[Data for analysis Boundary: Start]

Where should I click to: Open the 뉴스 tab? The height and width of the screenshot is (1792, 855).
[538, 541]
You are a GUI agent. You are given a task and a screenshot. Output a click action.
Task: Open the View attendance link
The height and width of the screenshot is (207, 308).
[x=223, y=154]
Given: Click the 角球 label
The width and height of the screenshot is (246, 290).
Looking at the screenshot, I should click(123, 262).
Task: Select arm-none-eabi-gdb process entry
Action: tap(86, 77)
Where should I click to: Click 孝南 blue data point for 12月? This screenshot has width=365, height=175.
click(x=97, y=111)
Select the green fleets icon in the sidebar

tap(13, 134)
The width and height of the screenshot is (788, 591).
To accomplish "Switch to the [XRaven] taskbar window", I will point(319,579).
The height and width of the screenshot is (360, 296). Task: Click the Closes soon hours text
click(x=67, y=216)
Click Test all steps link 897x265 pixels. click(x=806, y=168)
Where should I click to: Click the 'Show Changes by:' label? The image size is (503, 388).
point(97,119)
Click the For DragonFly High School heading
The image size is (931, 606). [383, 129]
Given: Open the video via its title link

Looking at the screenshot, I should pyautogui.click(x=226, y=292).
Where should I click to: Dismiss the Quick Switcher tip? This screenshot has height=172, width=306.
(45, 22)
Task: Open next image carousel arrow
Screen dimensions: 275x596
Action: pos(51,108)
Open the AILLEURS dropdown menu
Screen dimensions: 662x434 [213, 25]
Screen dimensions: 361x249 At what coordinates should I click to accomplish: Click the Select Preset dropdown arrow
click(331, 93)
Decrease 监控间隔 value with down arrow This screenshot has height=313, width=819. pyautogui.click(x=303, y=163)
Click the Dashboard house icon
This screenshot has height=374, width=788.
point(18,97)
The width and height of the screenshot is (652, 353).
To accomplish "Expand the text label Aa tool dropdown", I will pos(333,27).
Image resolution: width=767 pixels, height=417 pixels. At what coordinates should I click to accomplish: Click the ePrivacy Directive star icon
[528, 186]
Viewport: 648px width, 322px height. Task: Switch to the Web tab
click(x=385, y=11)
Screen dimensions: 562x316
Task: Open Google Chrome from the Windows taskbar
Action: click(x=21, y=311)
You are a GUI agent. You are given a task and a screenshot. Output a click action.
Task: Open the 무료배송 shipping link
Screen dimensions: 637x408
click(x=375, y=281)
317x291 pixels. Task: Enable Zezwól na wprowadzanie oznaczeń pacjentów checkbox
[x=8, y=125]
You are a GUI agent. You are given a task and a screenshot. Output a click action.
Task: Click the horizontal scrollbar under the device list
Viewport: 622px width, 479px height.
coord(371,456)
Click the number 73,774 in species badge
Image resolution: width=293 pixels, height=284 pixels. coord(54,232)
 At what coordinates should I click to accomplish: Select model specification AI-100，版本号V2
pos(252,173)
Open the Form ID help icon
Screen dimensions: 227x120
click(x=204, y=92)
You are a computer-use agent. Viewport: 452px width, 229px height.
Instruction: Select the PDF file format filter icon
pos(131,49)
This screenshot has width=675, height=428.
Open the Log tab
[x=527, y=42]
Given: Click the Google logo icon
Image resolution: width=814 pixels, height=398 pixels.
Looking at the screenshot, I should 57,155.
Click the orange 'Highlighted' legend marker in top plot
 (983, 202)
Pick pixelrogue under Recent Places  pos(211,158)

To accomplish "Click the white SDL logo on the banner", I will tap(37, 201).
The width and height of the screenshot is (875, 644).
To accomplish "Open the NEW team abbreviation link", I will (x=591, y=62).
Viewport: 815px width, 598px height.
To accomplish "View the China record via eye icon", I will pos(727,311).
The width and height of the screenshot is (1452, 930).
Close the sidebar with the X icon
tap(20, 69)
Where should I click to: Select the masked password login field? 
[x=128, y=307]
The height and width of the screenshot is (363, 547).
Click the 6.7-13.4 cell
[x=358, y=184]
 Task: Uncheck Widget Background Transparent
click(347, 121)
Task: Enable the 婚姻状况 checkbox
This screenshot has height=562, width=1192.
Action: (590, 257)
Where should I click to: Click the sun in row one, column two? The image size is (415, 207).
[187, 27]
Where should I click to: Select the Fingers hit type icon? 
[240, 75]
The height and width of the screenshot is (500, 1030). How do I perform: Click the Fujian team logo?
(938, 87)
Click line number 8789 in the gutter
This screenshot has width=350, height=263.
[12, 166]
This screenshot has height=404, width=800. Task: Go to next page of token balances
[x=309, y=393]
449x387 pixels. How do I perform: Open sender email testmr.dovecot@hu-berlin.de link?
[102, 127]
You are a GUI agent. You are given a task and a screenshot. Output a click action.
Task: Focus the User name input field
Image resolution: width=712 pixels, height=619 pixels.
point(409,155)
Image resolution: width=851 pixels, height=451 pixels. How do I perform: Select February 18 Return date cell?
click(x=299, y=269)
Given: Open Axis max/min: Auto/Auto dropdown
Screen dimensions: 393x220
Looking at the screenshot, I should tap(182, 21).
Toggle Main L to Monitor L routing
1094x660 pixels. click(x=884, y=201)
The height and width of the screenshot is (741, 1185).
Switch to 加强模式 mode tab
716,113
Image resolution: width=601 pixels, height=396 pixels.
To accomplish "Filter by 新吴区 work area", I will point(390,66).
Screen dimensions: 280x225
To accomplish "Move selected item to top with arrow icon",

[Data for analysis Boundary: End]

Requirement: All of the entries must be printed again exactly as given.

Your solution:
Where should I click to: Open the 뉴스 tab? The height and width of the screenshot is (1792, 855).
[538, 541]
You are a GUI agent. You are given a task and a screenshot. Output a click action.
Task: Open the View attendance link
The height and width of the screenshot is (207, 308).
[x=223, y=154]
Given: Click the 角球 label
The width and height of the screenshot is (246, 290).
Looking at the screenshot, I should click(123, 262).
Task: Select arm-none-eabi-gdb process entry
Action: tap(86, 77)
Where should I click to: Click 孝南 blue data point for 12月? This screenshot has width=365, height=175.
click(x=97, y=111)
Select the green fleets icon in the sidebar

tap(13, 134)
The width and height of the screenshot is (788, 591).
To accomplish "Switch to the [XRaven] taskbar window", I will point(319,579).
The height and width of the screenshot is (360, 296). Task: Click the Closes soon hours text
click(x=67, y=216)
Click Test all steps link 897x265 pixels. click(x=806, y=168)
Where should I click to: Click the 'Show Changes by:' label? The image size is (503, 388).
point(97,119)
Click the For DragonFly High School heading
The image size is (931, 606). [383, 129]
Given: Open the video via its title link

Looking at the screenshot, I should pyautogui.click(x=226, y=292).
Where should I click to: Dismiss the Quick Switcher tip? This screenshot has height=172, width=306.
(45, 22)
Task: Open next image carousel arrow
Screen dimensions: 275x596
Action: pos(51,108)
Open the AILLEURS dropdown menu
Screen dimensions: 662x434 [213, 25]
Screen dimensions: 361x249 At what coordinates should I click to accomplish: Click the Select Preset dropdown arrow
click(331, 93)
Decrease 监控间隔 value with down arrow This screenshot has height=313, width=819. pyautogui.click(x=303, y=163)
Click the Dashboard house icon
This screenshot has height=374, width=788.
point(18,97)
The width and height of the screenshot is (652, 353).
To accomplish "Expand the text label Aa tool dropdown", I will pos(333,27).
Image resolution: width=767 pixels, height=417 pixels. At what coordinates should I click to accomplish: Click the ePrivacy Directive star icon
[528, 186]
Viewport: 648px width, 322px height. Task: Switch to the Web tab
click(x=385, y=11)
Screen dimensions: 562x316
Task: Open Google Chrome from the Windows taskbar
Action: click(x=21, y=311)
You are a GUI agent. You are given a task and a screenshot. Output a click action.
Task: Open the 무료배송 shipping link
Screen dimensions: 637x408
click(x=375, y=281)
317x291 pixels. Task: Enable Zezwól na wprowadzanie oznaczeń pacjentów checkbox
[x=8, y=125]
You are a GUI agent. You are given a task and a screenshot. Output a click action.
Task: Click the horizontal scrollbar under the device list
Viewport: 622px width, 479px height.
coord(371,456)
Click the number 73,774 in species badge
Image resolution: width=293 pixels, height=284 pixels. coord(54,232)
 At what coordinates should I click to accomplish: Select model specification AI-100，版本号V2
pos(252,173)
Open the Form ID help icon
Screen dimensions: 227x120
click(x=204, y=92)
You are a computer-use agent. Viewport: 452px width, 229px height.
Instruction: Select the PDF file format filter icon
pos(131,49)
This screenshot has width=675, height=428.
Open the Log tab
[x=527, y=42]
Given: Click the Google logo icon
Image resolution: width=814 pixels, height=398 pixels.
Looking at the screenshot, I should 57,155.
Click the orange 'Highlighted' legend marker in top plot
 (983, 202)
Pick pixelrogue under Recent Places  pos(211,158)

To accomplish "Click the white SDL logo on the banner", I will tap(37, 201).
The width and height of the screenshot is (875, 644).
To accomplish "Open the NEW team abbreviation link", I will (x=591, y=62).
Viewport: 815px width, 598px height.
To accomplish "View the China record via eye icon", I will pos(727,311).
The width and height of the screenshot is (1452, 930).
Close the sidebar with the X icon
tap(20, 69)
Where should I click to: Select the masked password login field? 
[x=128, y=307]
The height and width of the screenshot is (363, 547).
Click the 6.7-13.4 cell
[x=358, y=184]
 Task: Uncheck Widget Background Transparent
click(347, 121)
Task: Enable the 婚姻状况 checkbox
This screenshot has height=562, width=1192.
Action: (590, 257)
Where should I click to: Click the sun in row one, column two? The image size is (415, 207).
[187, 27]
Where should I click to: Select the Fingers hit type icon? 
[240, 75]
The height and width of the screenshot is (500, 1030). How do I perform: Click the Fujian team logo?
(938, 87)
Click line number 8789 in the gutter
This screenshot has width=350, height=263.
[12, 166]
This screenshot has height=404, width=800. Task: Go to next page of token balances
[x=309, y=393]
449x387 pixels. How do I perform: Open sender email testmr.dovecot@hu-berlin.de link?
[102, 127]
You are a GUI agent. You are given a task and a screenshot. Output a click action.
Task: Focus the User name input field
Image resolution: width=712 pixels, height=619 pixels.
point(409,155)
Image resolution: width=851 pixels, height=451 pixels. How do I perform: Select February 18 Return date cell?
click(x=299, y=269)
Given: Open Axis max/min: Auto/Auto dropdown
Screen dimensions: 393x220
Looking at the screenshot, I should tap(182, 21).
Toggle Main L to Monitor L routing
1094x660 pixels. click(x=884, y=201)
The height and width of the screenshot is (741, 1185).
Switch to 加强模式 mode tab
716,113
Image resolution: width=601 pixels, height=396 pixels.
To accomplish "Filter by 新吴区 work area", I will point(390,66).
Screen dimensions: 280x225
To accomplish "Move selected item to top with arrow icon",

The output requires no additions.